Recently I happened to watch a children’s programme being aired at prime time on a Bengali channel that usually have sensible programmes. The set is of an underwater scene and is quite impressive and aesthetic. But perhaps that and the children aged 4 – /8 years are the only good things about the programme. I had to steel myself to watch through the whole programme that is guilty of
- frightening children with djins and light and sound effects. The djin threatens to take the children away for not being good
- asking children to shoot at the djin using a toy pistol
- using competition
- asking foolish questions like ‘whom do you like more – father / mother’.
- Using objectionable language
Besides this, the anchor asked pointed questions to each child about whether they had to suffer corporal punishment at home and later used these clips to show to the parents when they were called in. Then the parents were given funny ‘punishments’ in front of their children. All this is considered good fun but I’m amazed at the crudity. Why should parents be embarrassed like this on a public forum? Of course, I agree wholeheartedly that corporal punishment is bad but surely there are other ways to focus attention on this. Surely, undermining the confidence of the child in their parents quite subtly is perhaps not the answer to the problem? I’d very much like to know the objective of the makers of this programme.
In India, most children’s programmes are without any worthwhile objectives. No programme is made that has sheer humour as its objective. The one exception being Dadima’s puppets. I don’t think terrorising children is funny. It can have a very negative effect on children.
One should also think twice before asking children to shoot someone that they don’t like. What message does that give the child? When the child grows up and finds somebody they don’t like will s/he shoot them with real pistols then?

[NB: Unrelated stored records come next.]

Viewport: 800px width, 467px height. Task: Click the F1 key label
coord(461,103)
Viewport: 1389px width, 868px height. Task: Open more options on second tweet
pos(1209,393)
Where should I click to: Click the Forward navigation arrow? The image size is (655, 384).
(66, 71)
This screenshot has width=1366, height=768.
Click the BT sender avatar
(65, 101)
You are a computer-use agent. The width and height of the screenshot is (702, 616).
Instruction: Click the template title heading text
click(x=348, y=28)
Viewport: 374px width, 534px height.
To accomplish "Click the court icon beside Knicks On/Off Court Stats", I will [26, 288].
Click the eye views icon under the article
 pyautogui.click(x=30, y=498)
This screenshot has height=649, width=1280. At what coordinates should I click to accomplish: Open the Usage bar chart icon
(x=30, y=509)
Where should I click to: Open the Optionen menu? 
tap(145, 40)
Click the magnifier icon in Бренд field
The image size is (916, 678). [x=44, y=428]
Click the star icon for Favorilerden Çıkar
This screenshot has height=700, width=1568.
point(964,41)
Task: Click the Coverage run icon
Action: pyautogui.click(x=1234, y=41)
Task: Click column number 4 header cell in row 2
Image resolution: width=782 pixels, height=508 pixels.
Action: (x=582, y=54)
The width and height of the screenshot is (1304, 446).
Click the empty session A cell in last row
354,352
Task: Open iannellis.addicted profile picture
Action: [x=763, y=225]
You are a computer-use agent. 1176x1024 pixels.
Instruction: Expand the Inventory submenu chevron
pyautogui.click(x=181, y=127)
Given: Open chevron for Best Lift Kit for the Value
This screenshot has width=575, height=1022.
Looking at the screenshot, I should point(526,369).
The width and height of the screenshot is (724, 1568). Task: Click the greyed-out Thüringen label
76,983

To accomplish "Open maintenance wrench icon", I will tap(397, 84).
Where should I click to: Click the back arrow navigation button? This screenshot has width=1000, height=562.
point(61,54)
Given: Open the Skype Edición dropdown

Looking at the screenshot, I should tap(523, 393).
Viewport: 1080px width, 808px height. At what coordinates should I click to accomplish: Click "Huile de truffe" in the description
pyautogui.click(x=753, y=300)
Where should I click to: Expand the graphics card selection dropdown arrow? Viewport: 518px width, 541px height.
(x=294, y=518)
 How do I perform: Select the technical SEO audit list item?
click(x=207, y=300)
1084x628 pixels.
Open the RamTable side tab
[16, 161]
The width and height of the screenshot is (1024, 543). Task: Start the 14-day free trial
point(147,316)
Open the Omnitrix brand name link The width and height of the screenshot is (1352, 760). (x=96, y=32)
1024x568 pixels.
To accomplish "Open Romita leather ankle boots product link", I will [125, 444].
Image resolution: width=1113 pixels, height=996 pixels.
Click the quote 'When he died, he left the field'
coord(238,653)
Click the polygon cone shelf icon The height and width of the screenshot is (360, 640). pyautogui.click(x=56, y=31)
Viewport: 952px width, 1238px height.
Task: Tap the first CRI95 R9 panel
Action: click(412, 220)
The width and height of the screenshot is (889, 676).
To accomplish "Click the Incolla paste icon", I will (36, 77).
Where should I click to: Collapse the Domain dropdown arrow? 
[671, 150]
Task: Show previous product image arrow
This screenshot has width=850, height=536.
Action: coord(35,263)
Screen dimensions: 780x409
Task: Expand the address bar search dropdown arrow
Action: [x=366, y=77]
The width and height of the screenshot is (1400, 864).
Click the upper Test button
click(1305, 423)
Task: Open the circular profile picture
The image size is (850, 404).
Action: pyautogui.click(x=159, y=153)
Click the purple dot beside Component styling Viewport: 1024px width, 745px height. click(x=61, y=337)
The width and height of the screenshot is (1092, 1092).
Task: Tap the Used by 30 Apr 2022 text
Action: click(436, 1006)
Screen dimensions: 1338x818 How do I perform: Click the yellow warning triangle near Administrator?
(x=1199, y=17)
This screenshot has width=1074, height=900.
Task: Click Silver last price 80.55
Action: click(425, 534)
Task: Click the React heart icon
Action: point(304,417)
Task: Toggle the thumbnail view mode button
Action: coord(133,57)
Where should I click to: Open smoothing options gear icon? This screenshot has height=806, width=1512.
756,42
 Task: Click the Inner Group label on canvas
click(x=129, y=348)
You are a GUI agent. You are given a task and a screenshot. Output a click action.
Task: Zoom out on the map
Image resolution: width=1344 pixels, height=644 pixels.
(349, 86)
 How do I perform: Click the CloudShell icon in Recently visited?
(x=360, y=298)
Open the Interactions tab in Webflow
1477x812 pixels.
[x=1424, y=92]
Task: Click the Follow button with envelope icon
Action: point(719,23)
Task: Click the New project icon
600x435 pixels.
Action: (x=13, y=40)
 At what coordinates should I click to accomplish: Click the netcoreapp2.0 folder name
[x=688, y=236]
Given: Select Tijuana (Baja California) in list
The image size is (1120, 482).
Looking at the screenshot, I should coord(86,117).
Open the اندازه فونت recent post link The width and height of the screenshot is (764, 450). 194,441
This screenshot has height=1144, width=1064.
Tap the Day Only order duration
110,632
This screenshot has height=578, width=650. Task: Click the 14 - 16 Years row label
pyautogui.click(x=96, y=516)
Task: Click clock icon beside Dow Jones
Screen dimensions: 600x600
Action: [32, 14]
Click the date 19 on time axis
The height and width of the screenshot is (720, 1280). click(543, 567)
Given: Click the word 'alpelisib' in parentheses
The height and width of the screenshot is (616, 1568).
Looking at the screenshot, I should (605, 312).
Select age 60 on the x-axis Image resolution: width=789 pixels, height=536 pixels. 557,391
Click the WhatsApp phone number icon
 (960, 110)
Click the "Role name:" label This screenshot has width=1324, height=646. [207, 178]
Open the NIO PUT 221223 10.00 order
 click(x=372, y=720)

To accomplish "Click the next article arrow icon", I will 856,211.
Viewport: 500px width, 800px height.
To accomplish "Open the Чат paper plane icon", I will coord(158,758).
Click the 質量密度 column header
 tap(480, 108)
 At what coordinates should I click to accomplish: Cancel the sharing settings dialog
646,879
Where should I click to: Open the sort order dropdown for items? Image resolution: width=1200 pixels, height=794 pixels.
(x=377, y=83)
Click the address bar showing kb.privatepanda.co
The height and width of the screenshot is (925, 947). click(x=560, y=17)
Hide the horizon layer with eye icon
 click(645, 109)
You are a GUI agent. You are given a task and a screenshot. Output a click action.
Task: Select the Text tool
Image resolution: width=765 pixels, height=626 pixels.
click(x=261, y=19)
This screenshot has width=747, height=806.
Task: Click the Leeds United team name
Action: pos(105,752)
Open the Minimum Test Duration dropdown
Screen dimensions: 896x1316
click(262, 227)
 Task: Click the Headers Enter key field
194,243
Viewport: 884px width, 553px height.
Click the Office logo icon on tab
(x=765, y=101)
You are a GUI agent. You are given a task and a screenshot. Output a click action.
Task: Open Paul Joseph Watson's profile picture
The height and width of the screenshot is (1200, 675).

Competition too seems to be a must in all such children’s programmes. With all the print literature and also counseling programmes on radio and television, we still resort to competitive programmes.
When will grown-ups act responsibly?!
It’s a pity because we have the brains and skills to make superb programmes if we did not bow to the TRP devata.
Most educators and sensible parents ignore the Television medium as not worth their while. However, knowing the reach of this medium I feel educators and parents should get together and raise their voices against inane and deplorable programmes that are aired in the name of children’s programmes.
What do you think?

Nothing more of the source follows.